» TASK PROMPT
Having read the data, transcribe all of it without deviation.

Data records:

───

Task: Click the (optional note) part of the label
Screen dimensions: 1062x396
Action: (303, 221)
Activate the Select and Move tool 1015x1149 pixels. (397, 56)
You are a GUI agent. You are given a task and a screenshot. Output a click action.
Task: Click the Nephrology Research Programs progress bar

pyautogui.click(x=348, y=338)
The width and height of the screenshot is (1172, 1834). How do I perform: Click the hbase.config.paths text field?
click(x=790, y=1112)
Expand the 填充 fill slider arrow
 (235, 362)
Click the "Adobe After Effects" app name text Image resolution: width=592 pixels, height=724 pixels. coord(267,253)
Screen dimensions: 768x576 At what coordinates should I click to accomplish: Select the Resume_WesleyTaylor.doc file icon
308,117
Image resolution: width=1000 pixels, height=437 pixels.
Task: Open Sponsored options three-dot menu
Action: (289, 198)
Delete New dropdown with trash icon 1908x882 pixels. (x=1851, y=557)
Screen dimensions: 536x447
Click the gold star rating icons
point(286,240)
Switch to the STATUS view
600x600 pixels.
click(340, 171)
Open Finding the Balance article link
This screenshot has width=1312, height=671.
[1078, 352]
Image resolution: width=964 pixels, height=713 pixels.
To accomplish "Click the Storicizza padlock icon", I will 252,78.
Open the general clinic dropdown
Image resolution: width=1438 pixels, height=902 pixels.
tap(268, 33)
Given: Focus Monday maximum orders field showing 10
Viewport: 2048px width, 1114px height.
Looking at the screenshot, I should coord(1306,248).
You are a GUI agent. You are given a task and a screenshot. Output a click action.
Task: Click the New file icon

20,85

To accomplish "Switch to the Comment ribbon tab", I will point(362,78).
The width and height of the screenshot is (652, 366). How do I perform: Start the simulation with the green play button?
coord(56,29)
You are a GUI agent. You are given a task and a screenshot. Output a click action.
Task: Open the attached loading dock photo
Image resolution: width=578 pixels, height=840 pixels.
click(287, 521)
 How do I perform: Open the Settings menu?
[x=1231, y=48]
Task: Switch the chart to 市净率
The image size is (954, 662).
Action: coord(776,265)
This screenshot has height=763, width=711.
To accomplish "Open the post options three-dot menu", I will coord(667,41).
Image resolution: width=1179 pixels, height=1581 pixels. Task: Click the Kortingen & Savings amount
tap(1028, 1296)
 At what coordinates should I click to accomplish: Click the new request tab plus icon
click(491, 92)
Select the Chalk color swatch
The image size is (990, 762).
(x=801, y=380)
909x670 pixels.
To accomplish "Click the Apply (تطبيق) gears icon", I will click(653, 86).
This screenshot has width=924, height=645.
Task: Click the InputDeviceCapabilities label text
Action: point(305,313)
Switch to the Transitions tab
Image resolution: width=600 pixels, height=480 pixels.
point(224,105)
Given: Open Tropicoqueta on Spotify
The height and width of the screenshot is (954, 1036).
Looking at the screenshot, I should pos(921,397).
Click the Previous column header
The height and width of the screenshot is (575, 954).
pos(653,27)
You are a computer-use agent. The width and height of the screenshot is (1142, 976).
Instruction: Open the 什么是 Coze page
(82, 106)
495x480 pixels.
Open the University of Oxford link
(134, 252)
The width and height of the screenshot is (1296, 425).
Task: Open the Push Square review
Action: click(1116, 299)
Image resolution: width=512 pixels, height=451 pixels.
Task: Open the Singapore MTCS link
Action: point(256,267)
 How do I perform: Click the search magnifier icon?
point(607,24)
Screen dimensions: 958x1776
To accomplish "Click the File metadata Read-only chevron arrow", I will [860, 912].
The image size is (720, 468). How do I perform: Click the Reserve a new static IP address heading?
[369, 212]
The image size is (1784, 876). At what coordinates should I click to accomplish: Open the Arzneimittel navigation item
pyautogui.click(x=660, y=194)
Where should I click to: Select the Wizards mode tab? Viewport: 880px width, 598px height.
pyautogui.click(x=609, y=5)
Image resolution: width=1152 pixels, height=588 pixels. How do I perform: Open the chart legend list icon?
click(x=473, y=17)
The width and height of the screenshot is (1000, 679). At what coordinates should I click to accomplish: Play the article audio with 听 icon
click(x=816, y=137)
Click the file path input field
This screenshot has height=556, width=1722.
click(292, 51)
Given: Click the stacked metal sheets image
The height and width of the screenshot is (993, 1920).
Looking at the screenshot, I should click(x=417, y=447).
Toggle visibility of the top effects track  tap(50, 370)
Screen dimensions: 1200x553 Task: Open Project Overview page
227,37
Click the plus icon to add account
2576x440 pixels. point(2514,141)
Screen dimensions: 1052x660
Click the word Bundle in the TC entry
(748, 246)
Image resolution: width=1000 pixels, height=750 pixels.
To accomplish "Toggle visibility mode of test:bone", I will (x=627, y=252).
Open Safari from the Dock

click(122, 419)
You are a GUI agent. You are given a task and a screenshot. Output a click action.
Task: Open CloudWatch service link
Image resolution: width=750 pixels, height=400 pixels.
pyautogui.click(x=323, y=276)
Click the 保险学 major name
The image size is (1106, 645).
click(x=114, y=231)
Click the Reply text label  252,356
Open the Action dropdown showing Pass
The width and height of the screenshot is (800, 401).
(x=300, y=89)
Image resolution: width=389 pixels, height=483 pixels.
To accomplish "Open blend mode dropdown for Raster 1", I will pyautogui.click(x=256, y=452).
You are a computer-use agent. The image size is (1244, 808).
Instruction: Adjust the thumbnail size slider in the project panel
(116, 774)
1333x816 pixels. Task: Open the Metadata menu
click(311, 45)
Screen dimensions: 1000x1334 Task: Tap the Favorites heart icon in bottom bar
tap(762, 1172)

───

» EXERCISE RESPONSE
Task: Click the (optional note) part of the label
Screen dimensions: 1062x396
Action: (303, 221)
Activate the Select and Move tool 1015x1149 pixels. (397, 56)
You are a GUI agent. You are given a task and a screenshot. Output a click action.
Task: Click the Nephrology Research Programs progress bar

pyautogui.click(x=348, y=338)
The width and height of the screenshot is (1172, 1834). How do I perform: Click the hbase.config.paths text field?
click(x=790, y=1112)
Expand the 填充 fill slider arrow
 (235, 362)
Click the "Adobe After Effects" app name text Image resolution: width=592 pixels, height=724 pixels. coord(267,253)
Screen dimensions: 768x576 At what coordinates should I click to accomplish: Select the Resume_WesleyTaylor.doc file icon
308,117
Image resolution: width=1000 pixels, height=437 pixels.
Task: Open Sponsored options three-dot menu
Action: (289, 198)
Delete New dropdown with trash icon 1908x882 pixels. (x=1851, y=557)
Screen dimensions: 536x447
Click the gold star rating icons
point(286,240)
Switch to the STATUS view
600x600 pixels.
click(340, 171)
Open Finding the Balance article link
This screenshot has width=1312, height=671.
[1078, 352]
Image resolution: width=964 pixels, height=713 pixels.
To accomplish "Click the Storicizza padlock icon", I will 252,78.
Open the general clinic dropdown
Image resolution: width=1438 pixels, height=902 pixels.
tap(268, 33)
Given: Focus Monday maximum orders field showing 10
Viewport: 2048px width, 1114px height.
Looking at the screenshot, I should coord(1306,248).
You are a GUI agent. You are given a task and a screenshot. Output a click action.
Task: Click the New file icon

20,85

To accomplish "Switch to the Comment ribbon tab", I will point(362,78).
The width and height of the screenshot is (652, 366). How do I perform: Start the simulation with the green play button?
coord(56,29)
You are a GUI agent. You are given a task and a screenshot. Output a click action.
Task: Open the attached loading dock photo
Image resolution: width=578 pixels, height=840 pixels.
click(287, 521)
 How do I perform: Open the Settings menu?
[x=1231, y=48]
Task: Switch the chart to 市净率
The image size is (954, 662).
Action: coord(776,265)
This screenshot has height=763, width=711.
To accomplish "Open the post options three-dot menu", I will coord(667,41).
Image resolution: width=1179 pixels, height=1581 pixels. Task: Click the Kortingen & Savings amount
tap(1028, 1296)
 At what coordinates should I click to accomplish: Click the new request tab plus icon
click(491, 92)
Select the Chalk color swatch
The image size is (990, 762).
(x=801, y=380)
909x670 pixels.
To accomplish "Click the Apply (تطبيق) gears icon", I will click(653, 86).
This screenshot has width=924, height=645.
Task: Click the InputDeviceCapabilities label text
Action: point(305,313)
Switch to the Transitions tab
Image resolution: width=600 pixels, height=480 pixels.
point(224,105)
Given: Open Tropicoqueta on Spotify
The height and width of the screenshot is (954, 1036).
Looking at the screenshot, I should pos(921,397).
Click the Previous column header
The height and width of the screenshot is (575, 954).
pos(653,27)
You are a computer-use agent. The width and height of the screenshot is (1142, 976).
Instruction: Open the 什么是 Coze page
(82, 106)
495x480 pixels.
Open the University of Oxford link
(134, 252)
The width and height of the screenshot is (1296, 425).
Task: Open the Push Square review
Action: click(1116, 299)
Image resolution: width=512 pixels, height=451 pixels.
Task: Open the Singapore MTCS link
Action: point(256,267)
 How do I perform: Click the search magnifier icon?
point(607,24)
Screen dimensions: 958x1776
To accomplish "Click the File metadata Read-only chevron arrow", I will [860, 912].
The image size is (720, 468). How do I perform: Click the Reserve a new static IP address heading?
[369, 212]
The image size is (1784, 876). At what coordinates should I click to accomplish: Open the Arzneimittel navigation item
pyautogui.click(x=660, y=194)
Where should I click to: Select the Wizards mode tab? Viewport: 880px width, 598px height.
pyautogui.click(x=609, y=5)
Image resolution: width=1152 pixels, height=588 pixels. How do I perform: Open the chart legend list icon?
click(x=473, y=17)
The width and height of the screenshot is (1000, 679). At what coordinates should I click to accomplish: Play the article audio with 听 icon
click(x=816, y=137)
Click the file path input field
This screenshot has height=556, width=1722.
click(292, 51)
Given: Click the stacked metal sheets image
The height and width of the screenshot is (993, 1920).
Looking at the screenshot, I should click(x=417, y=447).
Toggle visibility of the top effects track  tap(50, 370)
Screen dimensions: 1200x553 Task: Open Project Overview page
227,37
Click the plus icon to add account
2576x440 pixels. point(2514,141)
Screen dimensions: 1052x660
Click the word Bundle in the TC entry
(748, 246)
Image resolution: width=1000 pixels, height=750 pixels.
To accomplish "Toggle visibility mode of test:bone", I will (x=627, y=252).
Open Safari from the Dock

click(122, 419)
You are a GUI agent. You are given a task and a screenshot. Output a click action.
Task: Open CloudWatch service link
Image resolution: width=750 pixels, height=400 pixels.
pyautogui.click(x=323, y=276)
Click the 保险学 major name
The image size is (1106, 645).
click(x=114, y=231)
Click the Reply text label  252,356
Open the Action dropdown showing Pass
The width and height of the screenshot is (800, 401).
(x=300, y=89)
Image resolution: width=389 pixels, height=483 pixels.
To accomplish "Open blend mode dropdown for Raster 1", I will pyautogui.click(x=256, y=452).
You are a computer-use agent. The image size is (1244, 808).
Instruction: Adjust the thumbnail size slider in the project panel
(116, 774)
1333x816 pixels. Task: Open the Metadata menu
click(311, 45)
Screen dimensions: 1000x1334 Task: Tap the Favorites heart icon in bottom bar
tap(762, 1172)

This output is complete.